- _Action item_
Starting at the first line of the data below, retype every line up to and including the one containing "You are a computer-use agent. This".

Input Block Start

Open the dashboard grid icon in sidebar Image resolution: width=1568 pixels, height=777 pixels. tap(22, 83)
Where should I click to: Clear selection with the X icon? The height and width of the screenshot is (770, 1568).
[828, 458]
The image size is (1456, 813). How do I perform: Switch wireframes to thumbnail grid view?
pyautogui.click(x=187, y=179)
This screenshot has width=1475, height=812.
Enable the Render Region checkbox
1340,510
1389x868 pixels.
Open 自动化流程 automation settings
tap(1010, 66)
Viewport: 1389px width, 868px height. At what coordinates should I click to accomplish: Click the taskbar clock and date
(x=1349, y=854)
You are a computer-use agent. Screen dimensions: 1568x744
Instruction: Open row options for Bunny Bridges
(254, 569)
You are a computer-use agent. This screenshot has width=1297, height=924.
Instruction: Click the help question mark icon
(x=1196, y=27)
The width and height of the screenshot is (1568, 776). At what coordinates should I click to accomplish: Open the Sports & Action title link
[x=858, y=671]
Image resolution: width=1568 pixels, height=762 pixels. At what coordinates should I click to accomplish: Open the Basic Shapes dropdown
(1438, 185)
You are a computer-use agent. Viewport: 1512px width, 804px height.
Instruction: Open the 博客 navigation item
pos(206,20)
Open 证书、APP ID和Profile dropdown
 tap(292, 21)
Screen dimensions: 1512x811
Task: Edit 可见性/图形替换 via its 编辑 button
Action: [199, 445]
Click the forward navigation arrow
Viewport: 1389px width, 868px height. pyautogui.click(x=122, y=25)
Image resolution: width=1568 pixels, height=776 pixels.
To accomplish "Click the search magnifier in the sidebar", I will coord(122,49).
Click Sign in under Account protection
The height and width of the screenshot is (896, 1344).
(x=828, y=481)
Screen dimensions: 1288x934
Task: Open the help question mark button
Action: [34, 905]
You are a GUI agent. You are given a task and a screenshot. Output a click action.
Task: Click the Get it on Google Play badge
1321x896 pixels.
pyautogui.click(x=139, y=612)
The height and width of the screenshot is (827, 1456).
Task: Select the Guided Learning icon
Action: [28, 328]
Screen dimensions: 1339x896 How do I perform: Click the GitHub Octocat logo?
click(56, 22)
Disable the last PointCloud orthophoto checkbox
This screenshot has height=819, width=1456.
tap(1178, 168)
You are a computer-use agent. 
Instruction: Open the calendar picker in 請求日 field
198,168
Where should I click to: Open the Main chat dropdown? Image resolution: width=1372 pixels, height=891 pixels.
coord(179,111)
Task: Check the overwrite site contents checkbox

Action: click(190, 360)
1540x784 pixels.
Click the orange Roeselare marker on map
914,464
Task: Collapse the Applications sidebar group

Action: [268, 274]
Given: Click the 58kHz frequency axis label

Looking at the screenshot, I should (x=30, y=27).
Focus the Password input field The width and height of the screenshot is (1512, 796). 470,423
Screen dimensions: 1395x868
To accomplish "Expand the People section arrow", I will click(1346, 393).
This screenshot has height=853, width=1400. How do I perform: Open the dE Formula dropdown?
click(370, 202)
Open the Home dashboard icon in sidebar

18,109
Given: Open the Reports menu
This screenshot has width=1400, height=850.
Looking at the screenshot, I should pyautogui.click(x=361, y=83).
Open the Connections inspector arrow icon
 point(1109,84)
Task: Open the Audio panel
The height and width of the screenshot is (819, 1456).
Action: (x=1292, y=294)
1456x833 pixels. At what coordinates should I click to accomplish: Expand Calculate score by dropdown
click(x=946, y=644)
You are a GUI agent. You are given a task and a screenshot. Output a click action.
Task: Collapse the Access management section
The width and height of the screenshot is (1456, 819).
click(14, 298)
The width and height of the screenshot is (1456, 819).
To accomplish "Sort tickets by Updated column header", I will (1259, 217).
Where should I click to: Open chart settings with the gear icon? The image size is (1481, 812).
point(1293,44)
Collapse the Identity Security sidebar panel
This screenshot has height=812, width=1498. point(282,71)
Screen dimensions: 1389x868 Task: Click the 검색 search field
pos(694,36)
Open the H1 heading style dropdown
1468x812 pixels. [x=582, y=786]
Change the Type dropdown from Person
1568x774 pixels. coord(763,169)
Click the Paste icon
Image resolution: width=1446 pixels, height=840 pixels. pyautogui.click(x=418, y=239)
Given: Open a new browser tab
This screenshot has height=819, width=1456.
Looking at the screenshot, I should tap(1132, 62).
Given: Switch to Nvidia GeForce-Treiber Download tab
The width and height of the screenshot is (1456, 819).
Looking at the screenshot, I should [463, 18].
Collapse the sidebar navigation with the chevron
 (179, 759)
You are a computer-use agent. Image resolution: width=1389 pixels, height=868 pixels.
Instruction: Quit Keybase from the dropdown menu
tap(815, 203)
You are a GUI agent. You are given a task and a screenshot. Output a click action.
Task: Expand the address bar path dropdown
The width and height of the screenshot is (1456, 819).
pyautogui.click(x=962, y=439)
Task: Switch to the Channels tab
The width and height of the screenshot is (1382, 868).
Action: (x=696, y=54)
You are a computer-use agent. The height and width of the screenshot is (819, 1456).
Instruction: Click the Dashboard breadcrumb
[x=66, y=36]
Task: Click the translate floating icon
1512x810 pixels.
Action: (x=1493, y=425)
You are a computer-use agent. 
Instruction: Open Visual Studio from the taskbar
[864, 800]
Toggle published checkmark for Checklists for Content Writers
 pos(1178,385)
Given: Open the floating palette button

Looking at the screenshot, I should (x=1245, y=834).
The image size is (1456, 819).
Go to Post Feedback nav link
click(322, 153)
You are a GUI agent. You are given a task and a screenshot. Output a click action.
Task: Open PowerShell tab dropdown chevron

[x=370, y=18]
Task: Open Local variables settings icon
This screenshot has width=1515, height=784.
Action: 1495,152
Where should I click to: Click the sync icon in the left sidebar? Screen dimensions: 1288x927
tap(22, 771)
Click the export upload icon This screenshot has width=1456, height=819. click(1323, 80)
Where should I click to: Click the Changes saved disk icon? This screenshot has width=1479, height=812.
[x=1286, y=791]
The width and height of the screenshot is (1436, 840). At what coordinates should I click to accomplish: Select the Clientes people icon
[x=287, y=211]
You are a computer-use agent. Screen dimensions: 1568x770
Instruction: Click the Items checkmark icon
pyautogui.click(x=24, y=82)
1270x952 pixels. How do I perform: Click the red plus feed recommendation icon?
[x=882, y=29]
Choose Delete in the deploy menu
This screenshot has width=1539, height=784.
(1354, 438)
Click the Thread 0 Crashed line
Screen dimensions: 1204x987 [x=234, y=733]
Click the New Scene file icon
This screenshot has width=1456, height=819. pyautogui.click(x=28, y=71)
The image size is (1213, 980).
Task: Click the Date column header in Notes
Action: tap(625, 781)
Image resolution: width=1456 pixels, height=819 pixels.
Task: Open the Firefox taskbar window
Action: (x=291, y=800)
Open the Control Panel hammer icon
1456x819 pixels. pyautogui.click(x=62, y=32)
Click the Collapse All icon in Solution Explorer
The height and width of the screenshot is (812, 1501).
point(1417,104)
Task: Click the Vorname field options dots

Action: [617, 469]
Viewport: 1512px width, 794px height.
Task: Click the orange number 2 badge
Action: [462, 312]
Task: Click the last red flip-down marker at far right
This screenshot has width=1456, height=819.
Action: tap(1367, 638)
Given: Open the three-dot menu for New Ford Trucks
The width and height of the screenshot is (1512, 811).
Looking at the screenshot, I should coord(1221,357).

Input Block End

- _Response to this exercise_
Open the dashboard grid icon in sidebar Image resolution: width=1568 pixels, height=777 pixels. tap(22, 83)
Where should I click to: Clear selection with the X icon? The height and width of the screenshot is (770, 1568).
[828, 458]
The image size is (1456, 813). How do I perform: Switch wireframes to thumbnail grid view?
pyautogui.click(x=187, y=179)
This screenshot has width=1475, height=812.
Enable the Render Region checkbox
1340,510
1389x868 pixels.
Open 自动化流程 automation settings
tap(1010, 66)
Viewport: 1389px width, 868px height. At what coordinates should I click to accomplish: Click the taskbar clock and date
(x=1349, y=854)
You are a computer-use agent. Screen dimensions: 1568x744
Instruction: Open row options for Bunny Bridges
(254, 569)
You are a computer-use agent. This screenshot has width=1297, height=924.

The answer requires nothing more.